O filme “Ensaio sobre a
cegueira”, dirigido por Fernando Meirelles em 2008, adaptação do romance do
português Jose Saramago, retrata a história de uma pandemia altamente
contagiosa de cegueira temporária que acomete os moradores de uma distinta
cidade. Devido ao elevado índice de contaminação da enfermidade e o
desconhecimento das autoridades médicas e governamentais das causas – bacilos,
vírus ou parasitas – responsáveis pela inoculação da patologia em determinados
indivíduos, o governo decreta por medida de segurança a profilaxia do
isolamento. Desde que o Estado Moderno se consolidou, sua política está calcada
em “fazer viver e deixar morrer”
¹
, ou seja, o isolamento dos enfermos
infectados por uma cegueira repentina são mecanismos que possibilitam a regulamentação
da população e da vida; de uma forma de saber político e médico, na arte de
governar, o governo de si.
De acordo com os números de
casos de cegueira registrados nos hospitais ou delatados pelos vizinhos, o
governo compulsoriamente isola os enfermos no antigo hospício, um local ermo e
distante da cidade. O hospício¹¹ faz
alusão a persona non grata do “louco”, considerado desviante do padrão social
de normalidade, por isso segregado do convívio da porção “sadia” da sociedade.

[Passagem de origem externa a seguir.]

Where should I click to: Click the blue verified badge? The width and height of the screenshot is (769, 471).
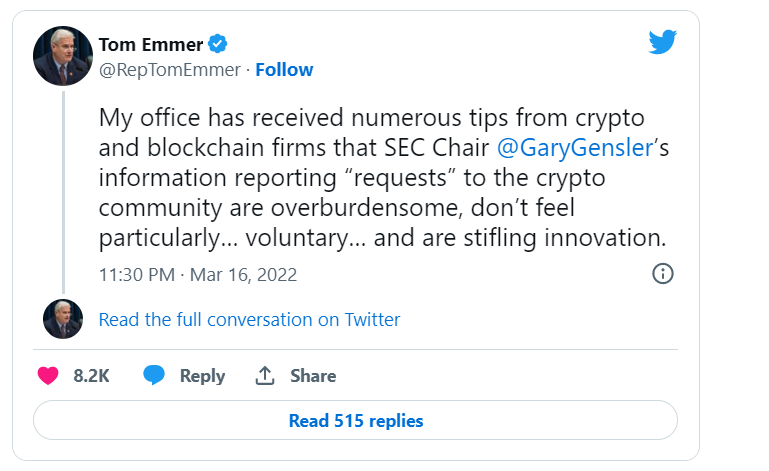pyautogui.click(x=218, y=43)
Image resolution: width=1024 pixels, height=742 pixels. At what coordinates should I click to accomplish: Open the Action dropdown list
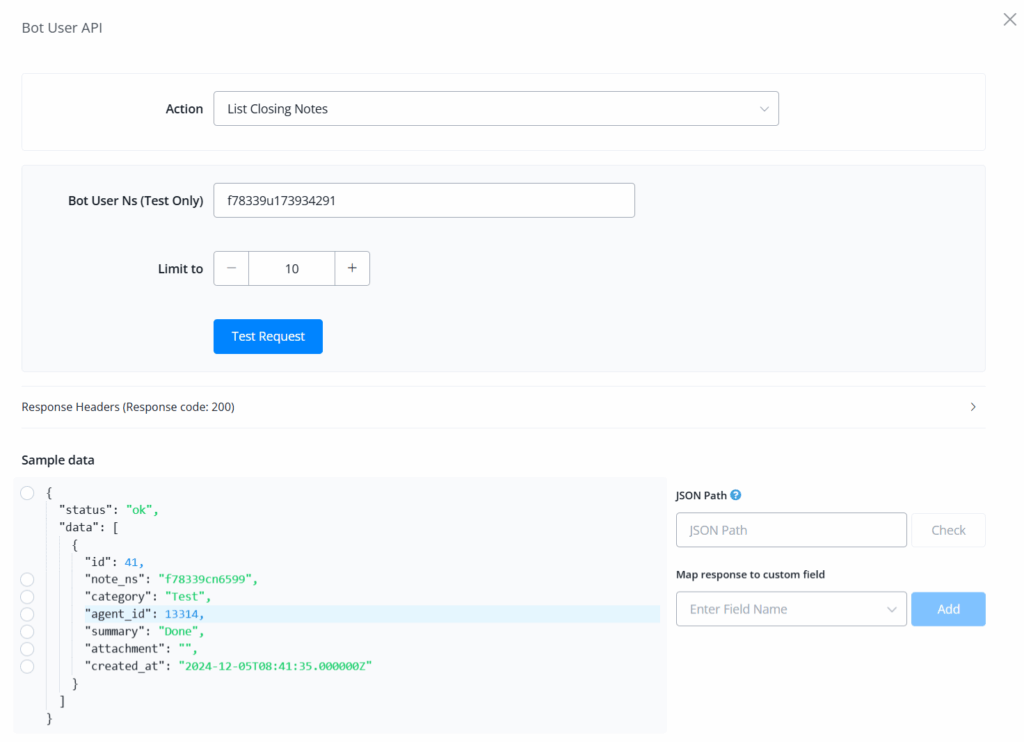pos(496,109)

Tudo isso associado a uma ideia de “Razão de Estado”, que racionaliza as
estruturas dos saberes e das tecnologias de poder e correlações de força que
emergem do Estado moderno. Neste Estado, o controle, a vigília, é estabelecido
pelo Estado de polícia (responsável pela repressão social), que cria técnicas
de controle da população dentro de saberes específicos consolidadas em conjunto
com a prática da segurança .¹¹¹
Diante do isolamento forçoso
das autoridades aos acometidos reside uma personagem não enferma, que finge
estar doente para acompanhar seu marido médico e cego. Trancafiados e
abandonados as suas próprias sorte, o governo estabelece Estado de Sítio, ou
seja, a suspensão dos direitos civis e sociais.
Conforme Giorgio Agambén (Homo
Sacer: o poder soberano e a vida nua. trad. Henrique burigo. Belo Horizonte:
Editora UFMG, 2012), tal estado corresponde à concepção da “vida nua”, as ações
negativas do Estado como a segregação social por doença ou delito e até a
condenação à morte de determinados indivíduos ou grupos, que o Estado julgar
representar risco iminente à população.
Assumido assim
características de um “campo de concentração”, os presos/segregados/isolados,
com a constante vigilância da força armada, cercando o perímetro do edifício
para evitar as fugas, e a escassez de alimentos e outros materiais para a
subsistência, se desfaz a ideia do “contrato social”, da polidez humana, da
ética, da conduta moral, e dá lugar a depravação e aos abusos da força. Neste
local, a barbárie predomina – “o homem é lobo do próprio homem” tal qual Thomas
Hobbes afirma.
Neste clima insólito e
nebuloso, de perversidade e primitivismo, o homem não perde a característica
primordial de sociedade, de viver em grupo ou família. A mulher do médico
lidera a sua unidade familiar, auxiliando-os e guiando-os com o pulso de um
pastor que impõe seu poder de mando e conduz o seu rebanho. Uma estranha
tecnologia do poder ao tratar a imensa maioria dos homens como ‘gado’, presente
em nossa sociedade ocidental.
A obra nos inquire até onde
vai a barbárie humana, a aceitação cega dos dispositivos impostos, a conduta de
cordeiros em rebanho manobrado por pastores sádicos, que nos afivela com
antolhos para controlar nossas vontades, nossos saberes, nosso poder de decisão
em sociedade, a submissão e enclausuramento. A cegueira é uma metáfora
utilizada para compreendermos à falta de visão de mundo que nos circunscreve.
Saramago mesmo afirma, “Acho que não ficamos cegos. Acho que sempre fomos
cegos. Cegos apesar de conseguirmos ver. Pessoas que conseguem ver, mas não enxergar”
(SARAMAGO, Jose. Ensaio sobre a cegueira. Companhia das Letras: São Paulo,
1995, p. 90).
¹Pode ser compreendido,
grosso modo, como o Estado deve proteger o direito de vida da sua população e,
inferido o dever de morte ou clausura, a quem coloque em risco este direito.
Ver Michel Foucault, O nascimento da Biopolítica.
¹¹Instituição ainda existente
em muitos países, principalmente na América Latina.
¹¹¹MARINHO, Ariadne. Lepra:
mancha anestésica e morte anunciada no isolamento social. ANPUH, 2011.